Quoted from Kinect.h of Kinect for Windows SDK 2.0
enum _JointType { JointType_SpineBase= 0, JointType_SpineMid= 1, JointType_Neck= 2, JointType_Head= 3, JointType_ShoulderLeft= 4, JointType_ElbowLeft= 5, JointType_WristLeft= 6, JointType_HandLeft= 7, JointType_ShoulderRight= 8, JointType_ElbowRight= 9, JointType_WristRight= 10, JointType_HandRight= 11, JointType_HipLeft= 12, JointType_KneeLeft= 13, JointType_AnkleLeft= 14, JointType_FootLeft= 15, JointType_HipRight= 16, JointType_KneeRight= 17, JointType_AnkleRight= 18, JointType_FootRight= 19, JointType_SpineShoulder= 20, JointType_HandTipLeft= 21, JointType_ThumbLeft= 22, JointType_HandTipRight= 23, JointType_ThumbRight= 24, JointType_Count= ( JointType_ThumbRight + 1 ) }; enum _TrackingState { TrackingState_NotTracked= 0, TrackingState_Inferred= 1, TrackingState_Tracked= 2 }; typedef struct _Joint { JointType JointType; CameraSpacePoint Position; TrackingState TrackingState; } Joint;

Quoted from Kinect.h of Kinect for Windows SDK 2.0

enum _JointType {
    JointType_SpineBase= 0,
    JointType_SpineMid= 1,
    JointType_Neck= 2,
    JointType_Head= 3,
    JointType_ShoulderLeft= 4,
    JointType_ElbowLeft= 5,
    JointType_WristLeft= 6,
    JointType_HandLeft= 7,
    JointType_ShoulderRight= 8,
    JointType_ElbowRight= 9,
    JointType_WristRight= 10,
    JointType_HandRight= 11,
    JointType_HipLeft= 12,
    JointType_KneeLeft= 13,
    JointType_AnkleLeft= 14,
    JointType_FootLeft= 15,
    JointType_HipRight= 16,
    JointType_KneeRight= 17,
    JointType_AnkleRight= 18,
    JointType_FootRight= 19,
    JointType_SpineShoulder= 20,
    JointType_HandTipLeft= 21,
    JointType_ThumbLeft= 22,
    JointType_HandTipRight= 23,
    JointType_ThumbRight= 24,
    JointType_Count= ( JointType_ThumbRight + 1 ) 
};

enum _TrackingState {
    TrackingState_NotTracked= 0,
    TrackingState_Inferred= 1,
    TrackingState_Tracked= 2
};

typedef struct _Joint {
    JointType JointType;
    CameraSpacePoint Position;
    TrackingState TrackingState;
} Joint;

NtKinect

NtKinect's functions for skeleton

type of return value

function name

descriptions

void

setSkeleton()

Recognize skeleton and set the data to the following member variables.

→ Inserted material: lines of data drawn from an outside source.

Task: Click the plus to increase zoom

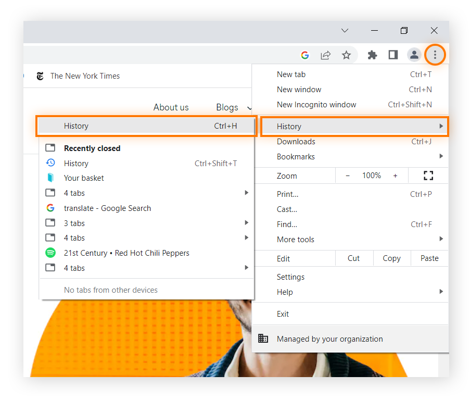Action: click(395, 176)
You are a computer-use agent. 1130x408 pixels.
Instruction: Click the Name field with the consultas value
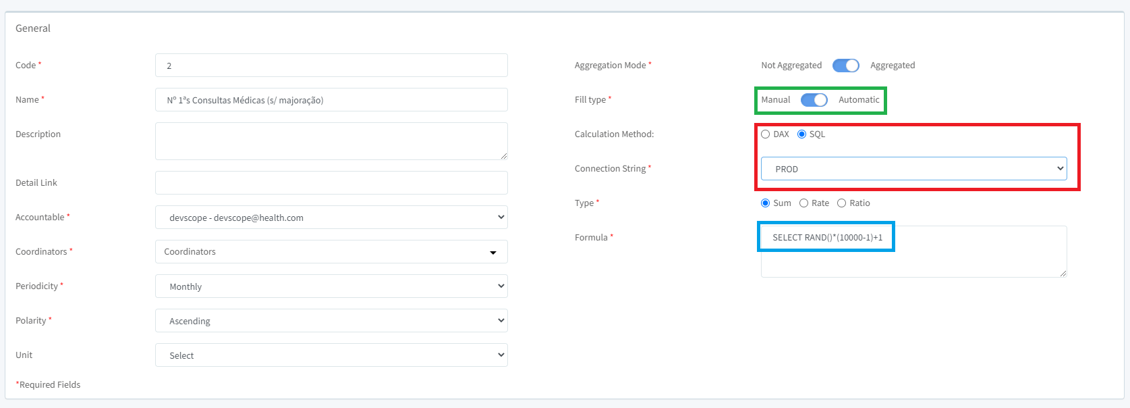331,99
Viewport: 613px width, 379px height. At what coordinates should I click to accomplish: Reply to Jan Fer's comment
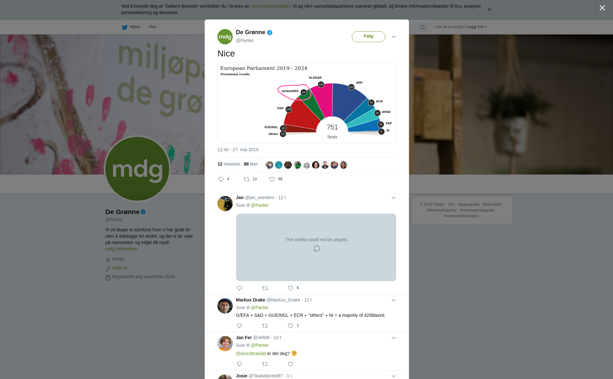(239, 364)
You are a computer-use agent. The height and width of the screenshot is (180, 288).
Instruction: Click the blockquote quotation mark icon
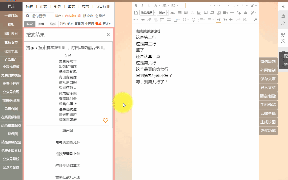click(143, 20)
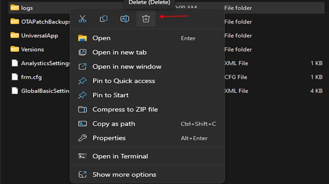Click the Terminal icon in the menu
Screen dimensions: 329x184
pos(83,156)
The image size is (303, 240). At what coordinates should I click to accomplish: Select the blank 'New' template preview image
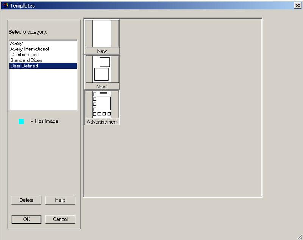point(102,34)
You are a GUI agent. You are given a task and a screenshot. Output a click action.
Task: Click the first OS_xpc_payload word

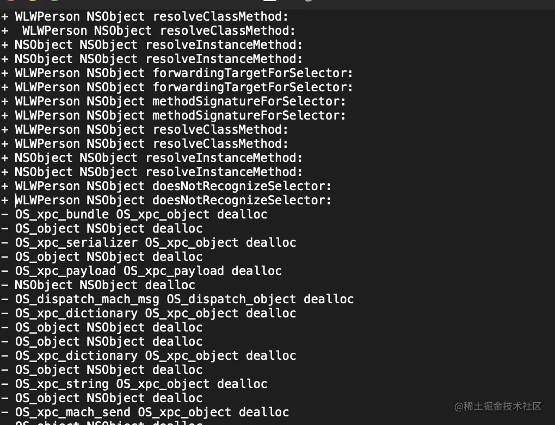[65, 271]
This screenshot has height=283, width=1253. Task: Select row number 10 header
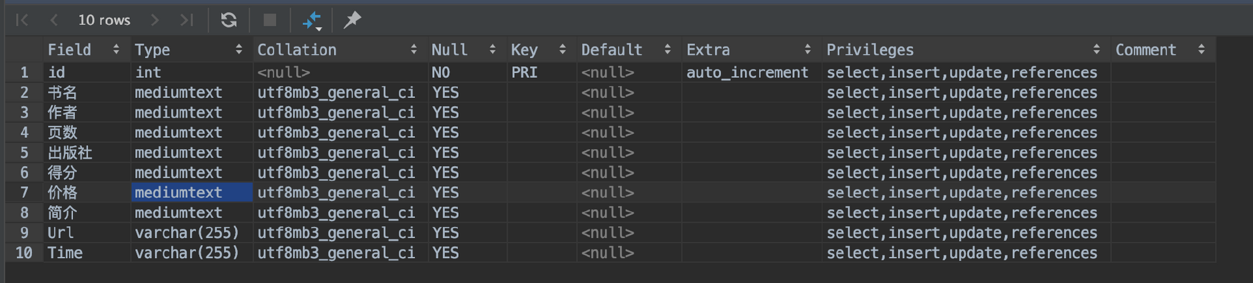click(x=24, y=253)
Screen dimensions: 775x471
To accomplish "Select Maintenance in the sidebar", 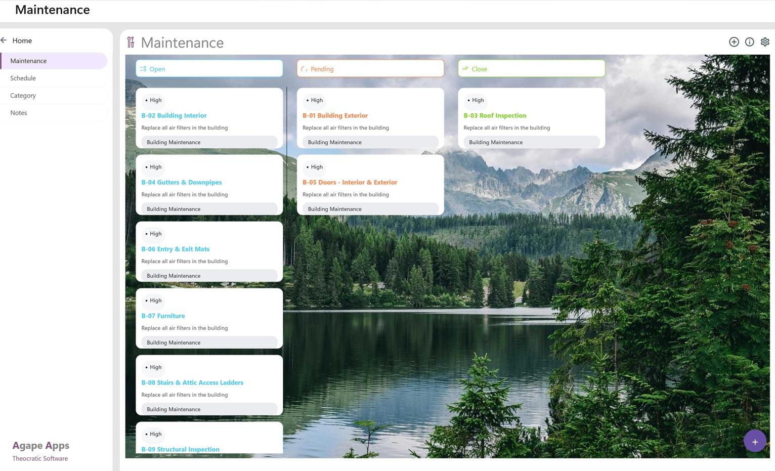I will point(28,61).
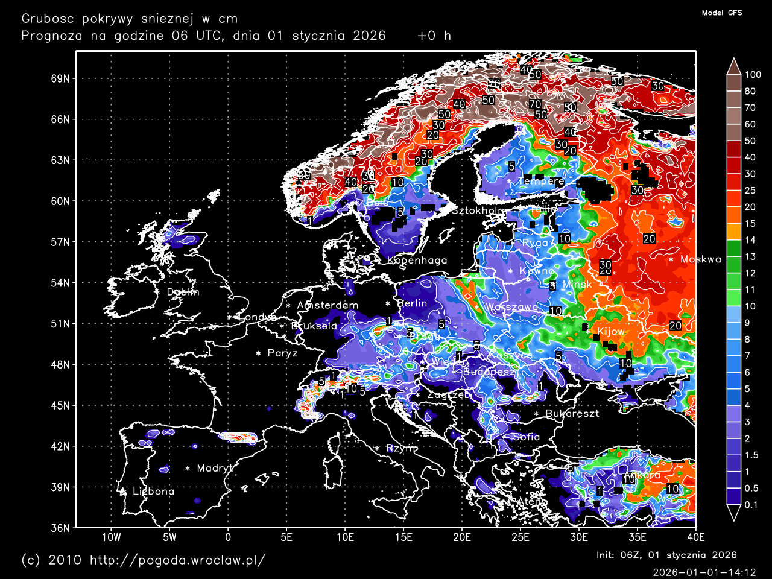Select the green legend swatch between 13 and 14
Image resolution: width=772 pixels, height=579 pixels.
[x=733, y=248]
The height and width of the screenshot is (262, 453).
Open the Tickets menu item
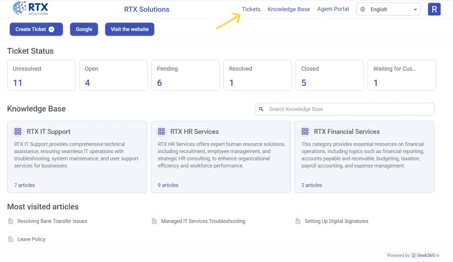pyautogui.click(x=251, y=9)
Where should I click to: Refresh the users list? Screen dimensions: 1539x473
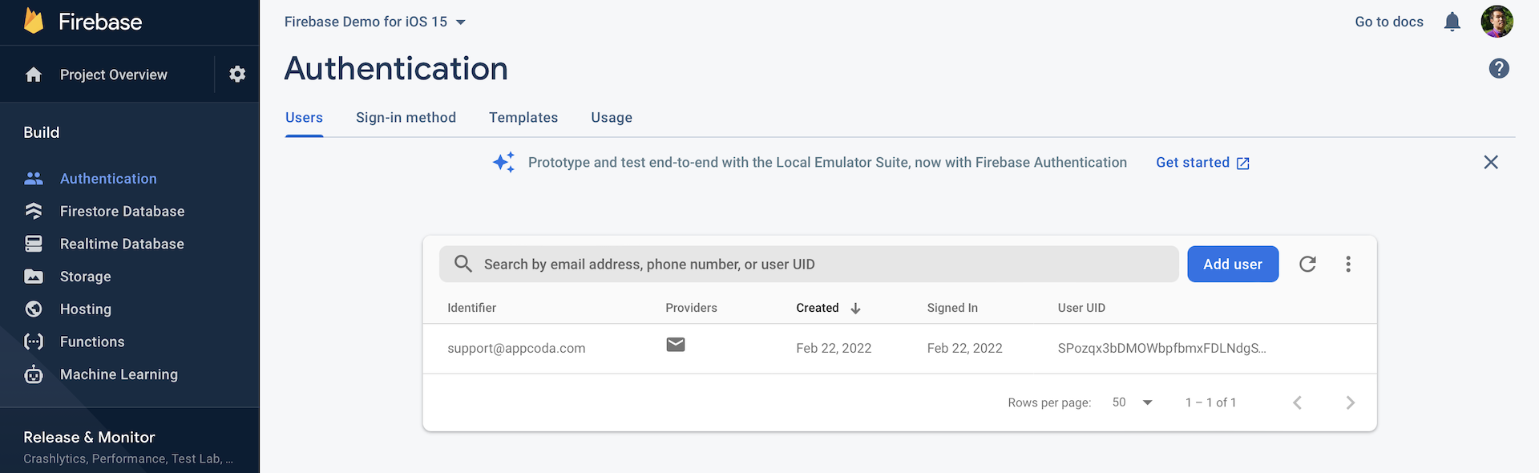tap(1307, 264)
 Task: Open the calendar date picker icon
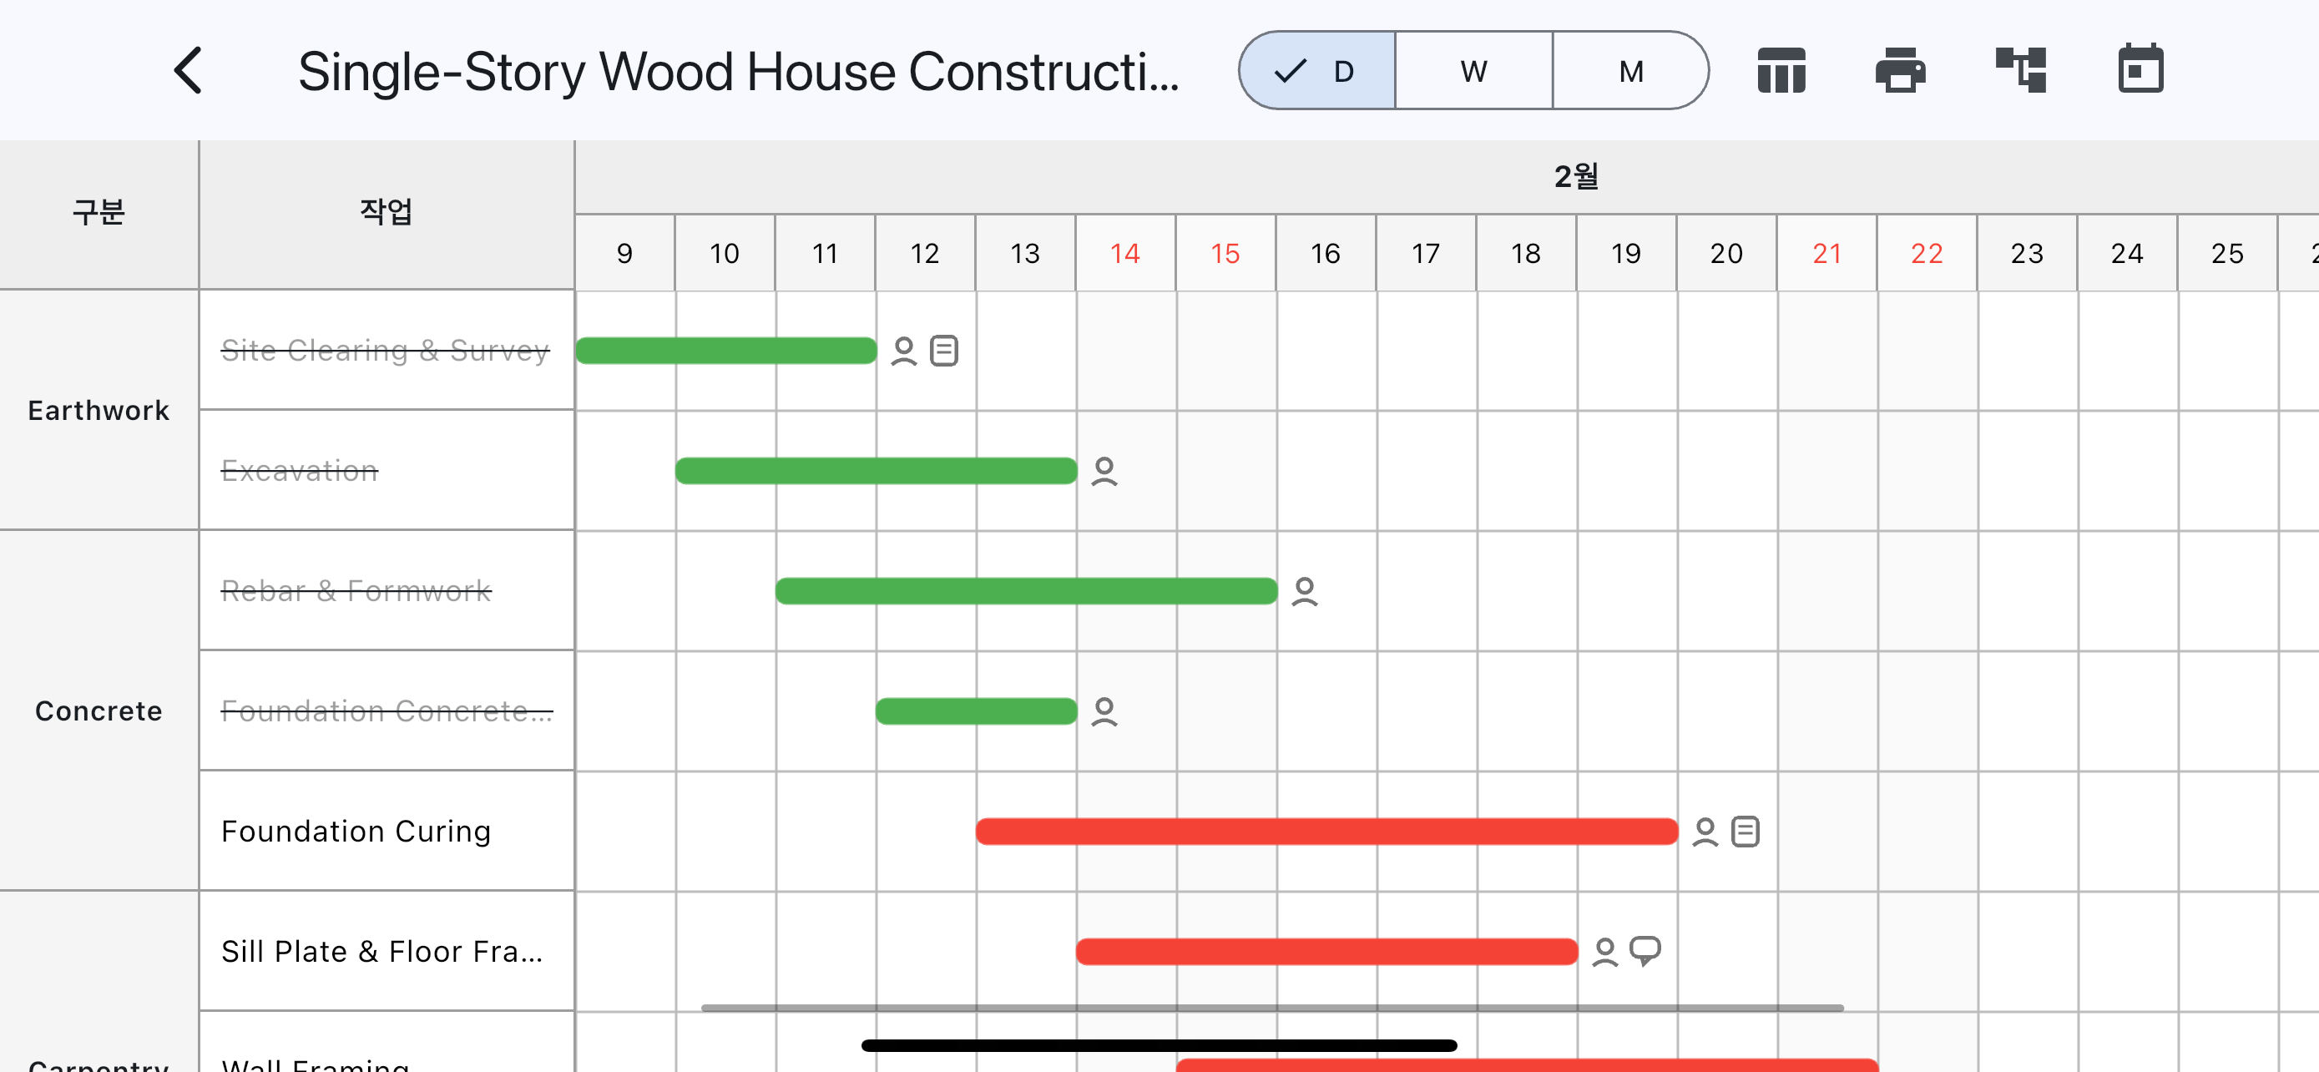point(2141,69)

type	variable name	descriptions
vector<vector<Joint>>	skeleton	skeleton information
vector<int>	skeletonId	bodyIndex of skeleton
vector<UINT64>	skeletonTrackingId	trackingId of skeleton

NtKinect

NtKinect's member variables for skeleton

type	variable name	descriptions
vector<vector<Joint>>	skeleton	Vector of skeleton information. The set of a human joints is vector<Joint> , and this is the skeleton information. In order to handle multiple people, it is a vector of skeleton information, that is, vector<vector<Joint>> . The coordinates of the joint are positions in the CameraSpace coordinate system. number of recognized people --- sekeleton.size() skeleton information of index -th human --- sekeleton[index ] number of joint information of index -th human --- sekeleton[index ].size() jointType joint information of index -th human --- sekeleton[index ][jointType ] coordinates of the jointType joint of index -th human --- sekeleton[index ][jointType ].Position tracking state of jointType joint of index -th human --- sekeleton[index ][jointType ].TrackingState Since the relation skelton[index ][jointType ].JointType == jointType holds, you can directly access the information of a specified joint of a specified skeleton.
vector<int>	skeletonId	A vector of bodyIndex corresponding to the skeletons. The bodyIndex of skeleton[index ] is held at skeletonId[index ].
vector<UINT64>	skeletonTrackingId	A vector of trackingId corresponding to the skeletons. The trackingId fo skeleton[index ] is held at skeletonTrackingId[index ].

NtKinect

3 types of coordinate system of Kinect V2

Since the position and resolution of each sensor is different, the data is obtained as a value expressed in the coordinate system of each sensor. When using data obtained from different sensors at the same time, it is necessary to convert the coordinates to match.

Kinect V2 has 3 coordinate systems, ColorSpace, DepthSpace, and CameraSpace. There are 3 data types ColorSpacePoint, DepthSpacePoint, and CameraSpacePoint representing coordinates in each coordinate system.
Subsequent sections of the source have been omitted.